**DO THIS**: Filter the entries below and copy out each line that contains the string "pyautogui".

Entries with target coordinates
================================
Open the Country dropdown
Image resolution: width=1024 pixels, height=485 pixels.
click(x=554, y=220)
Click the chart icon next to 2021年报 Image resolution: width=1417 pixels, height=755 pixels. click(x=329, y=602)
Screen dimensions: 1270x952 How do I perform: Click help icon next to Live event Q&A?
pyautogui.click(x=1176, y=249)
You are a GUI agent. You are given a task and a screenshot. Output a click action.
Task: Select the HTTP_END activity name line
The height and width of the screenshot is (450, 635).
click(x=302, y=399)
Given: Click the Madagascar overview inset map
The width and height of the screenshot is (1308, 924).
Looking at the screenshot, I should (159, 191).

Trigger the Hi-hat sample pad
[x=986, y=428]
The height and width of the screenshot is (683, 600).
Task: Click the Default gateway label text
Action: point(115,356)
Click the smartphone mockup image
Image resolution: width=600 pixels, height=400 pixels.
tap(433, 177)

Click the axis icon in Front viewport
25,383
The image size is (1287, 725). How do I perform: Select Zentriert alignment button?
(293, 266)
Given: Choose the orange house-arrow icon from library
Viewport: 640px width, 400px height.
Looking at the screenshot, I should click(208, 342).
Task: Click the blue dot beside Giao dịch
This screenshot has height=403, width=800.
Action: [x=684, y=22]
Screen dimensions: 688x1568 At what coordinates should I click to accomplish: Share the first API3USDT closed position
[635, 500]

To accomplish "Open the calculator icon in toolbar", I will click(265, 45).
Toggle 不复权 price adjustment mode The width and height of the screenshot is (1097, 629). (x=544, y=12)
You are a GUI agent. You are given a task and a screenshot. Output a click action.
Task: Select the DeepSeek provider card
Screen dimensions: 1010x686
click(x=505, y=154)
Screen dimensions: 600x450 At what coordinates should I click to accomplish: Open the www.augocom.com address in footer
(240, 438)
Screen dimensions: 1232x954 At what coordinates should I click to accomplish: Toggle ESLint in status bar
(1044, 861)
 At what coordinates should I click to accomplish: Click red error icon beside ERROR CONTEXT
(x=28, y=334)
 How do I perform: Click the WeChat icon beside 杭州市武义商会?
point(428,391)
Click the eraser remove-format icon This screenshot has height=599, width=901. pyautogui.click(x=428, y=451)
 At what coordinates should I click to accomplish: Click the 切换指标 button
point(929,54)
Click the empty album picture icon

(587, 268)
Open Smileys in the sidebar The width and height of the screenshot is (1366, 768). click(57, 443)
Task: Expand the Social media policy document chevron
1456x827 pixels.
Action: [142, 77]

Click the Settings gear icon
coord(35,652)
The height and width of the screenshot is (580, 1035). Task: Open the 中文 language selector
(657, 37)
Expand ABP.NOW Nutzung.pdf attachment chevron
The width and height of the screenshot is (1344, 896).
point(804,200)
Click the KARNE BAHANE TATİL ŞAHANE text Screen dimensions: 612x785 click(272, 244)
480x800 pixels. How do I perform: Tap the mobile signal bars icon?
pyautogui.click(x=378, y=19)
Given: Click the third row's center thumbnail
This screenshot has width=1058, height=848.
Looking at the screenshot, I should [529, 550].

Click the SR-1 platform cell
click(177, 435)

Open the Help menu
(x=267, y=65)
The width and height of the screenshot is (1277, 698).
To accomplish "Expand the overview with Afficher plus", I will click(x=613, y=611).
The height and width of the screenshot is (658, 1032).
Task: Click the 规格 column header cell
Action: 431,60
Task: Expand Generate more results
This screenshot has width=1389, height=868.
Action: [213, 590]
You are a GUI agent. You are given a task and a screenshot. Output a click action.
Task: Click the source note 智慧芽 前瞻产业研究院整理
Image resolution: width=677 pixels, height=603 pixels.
================================
**EXERCISE RESPONSE**:
pyautogui.click(x=1176, y=249)
Click the eraser remove-format icon This screenshot has height=599, width=901. pyautogui.click(x=428, y=451)
pyautogui.click(x=378, y=19)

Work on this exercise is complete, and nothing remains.